» acting like adults ¦ What You Can Get Away With

I noticed something interesting yesterday in the various discussions of what I want to call ‘sitting-on-the-fence-gate’ but until that becomes commonly understood parlance, I’ll just have to call it the Commons vote on Jeremy Hunt. I noticed two different responses to the idea that the Lib Dem MPs would abstain on the vote. Various ‘political’ types were happily falling over each other in the rush to proclaim what a good idea abstaining was (see here for an example) while more ordinary people I know were completely baffled by the decision, not quite able to understand why such bizarre contortions were going on.

It reminded me of a few weeks ago when I announced I was stepping back from my role on the Cabinet, to give me more time to do other things. I’ve had a few conversations with political types who seem confused by my doing it, and had a bizarre conversation with an anonymous tweeter who insisted I should disclose ‘the real reason I’d quit’, whereas when I told non-political friends about it, they completely understood.

I think these are both symptoms of the same problem in British politics – it’s become completely separate from the world it’s supposed to represent. I don’t believe there was a golden age when everything was perfect, but we seem to have come upon an age where the idea of politics being about a contest and debate between different ideas and ideologies has completely disappeared, to be replaced by a big game in which everyone chooses their team and then cheers them on against the others.
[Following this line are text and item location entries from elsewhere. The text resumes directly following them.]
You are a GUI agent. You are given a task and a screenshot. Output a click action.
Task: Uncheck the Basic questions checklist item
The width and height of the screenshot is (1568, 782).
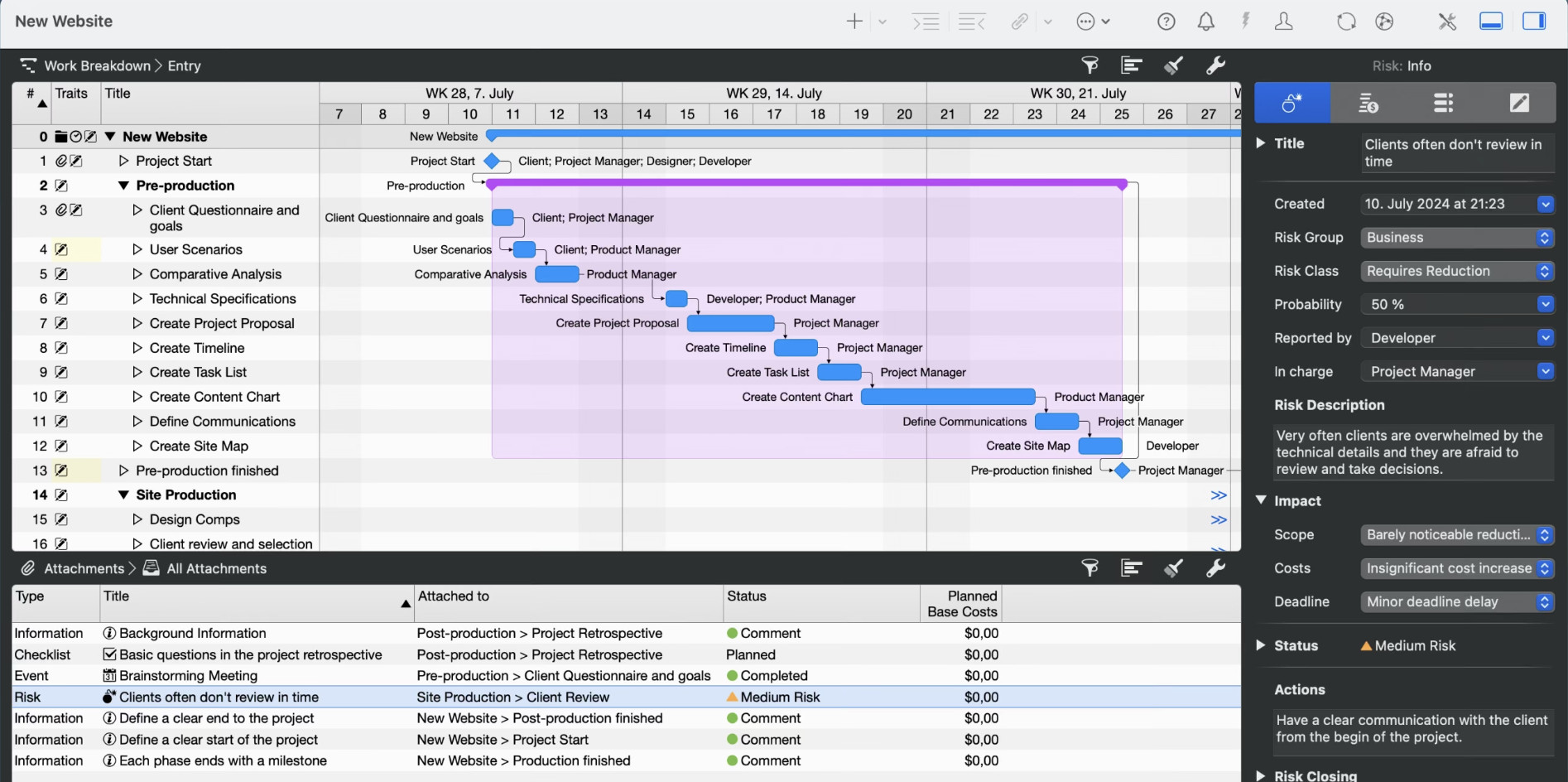(x=110, y=654)
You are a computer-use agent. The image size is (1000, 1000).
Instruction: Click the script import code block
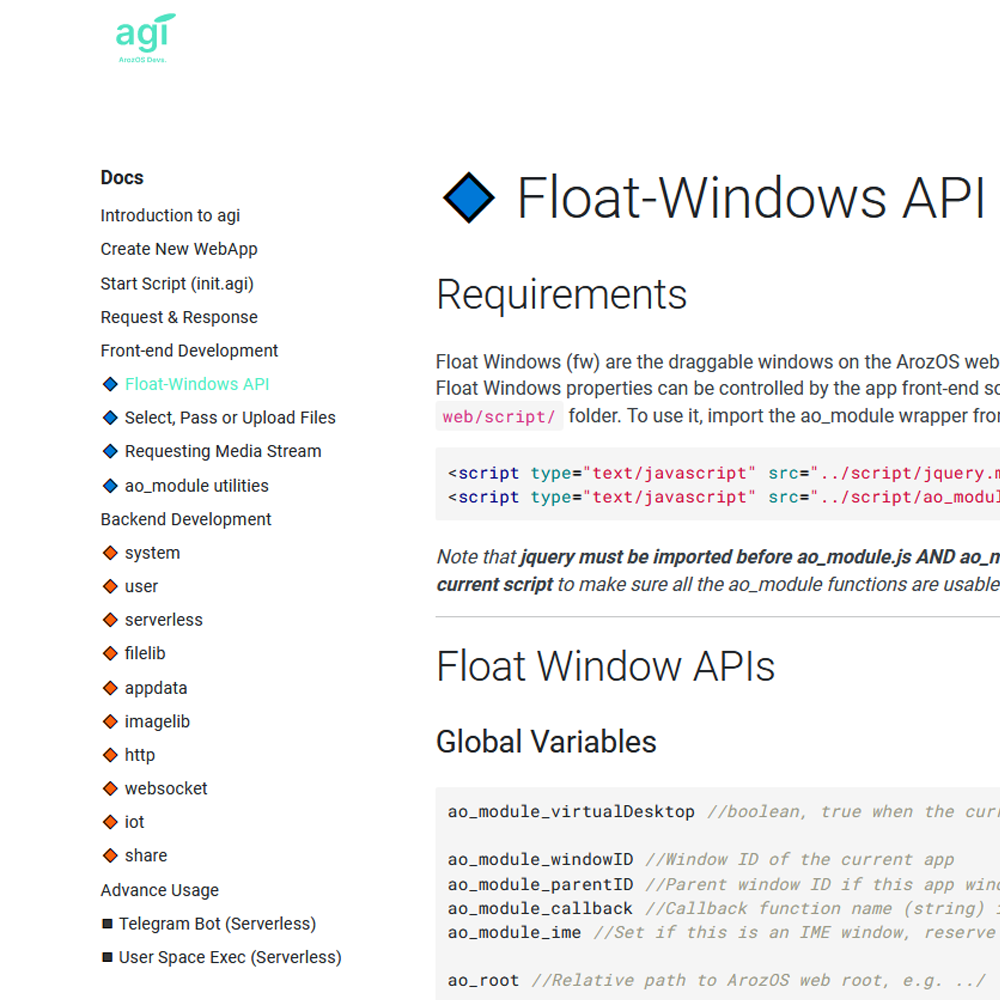coord(720,485)
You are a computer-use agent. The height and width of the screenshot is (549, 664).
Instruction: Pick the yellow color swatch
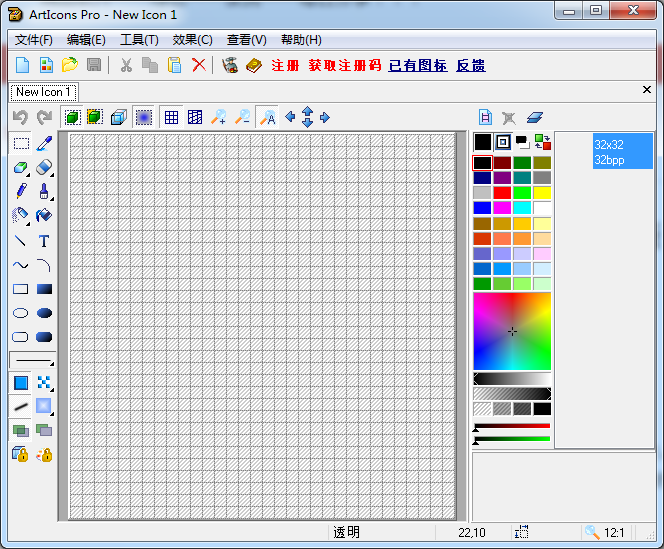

Elections are now no longer ‘we need to win so we can do this’, it’s ‘we need to win to stop them winning because they’re bad’. It’s no longer a case of trying to engage the public – look at the turnout figures in all elections – but of merely trying to motivate the supporters of your chosen team to come out and vote, possibly because we haven’t worked out a way to determine an election in terms of who can cheer and clap the loudest.

And it’s not just the politicians who are to blame. The media buy into this because it’s much easier for them to report on a game (especially if they can simplify it to a two-sided one) than it is to report on the nuances of a debate. We don’t discuss the content of Prime Minister’s Questions any more, we discuss who ‘won’, and every new initiative is discussed in terms of how it well affect the polls, or what it might do for someone’s standing in the Cabinet. Let’s not discuss the nuance of whether it’s right that Greggs can claim hot food isn’t hot to stop paying VAT, let’s turn it into a contest as to which party leader can show the most enthusiasm in wolfing down a pasty.

This is why politics looks so ridiculous to most people. The House of Commons looks like nothing more than a middle and upper-class version of Big Brother, as well-educated imbeciles hoot and bray at each other in an effort to win press coverage. I listened to some of the coverage today, and the only sensible-sounding person was John Bercow, asking them to try and behave like vaguely human beings.

British politics says to the people that it’s all a game, that politicians aren’t concerned about changing things, but just want to score points off each other at the best-funded debating society in the world. Things need to change, before most people decide to really stop taking it all seriously and then only the really crazy people will vote.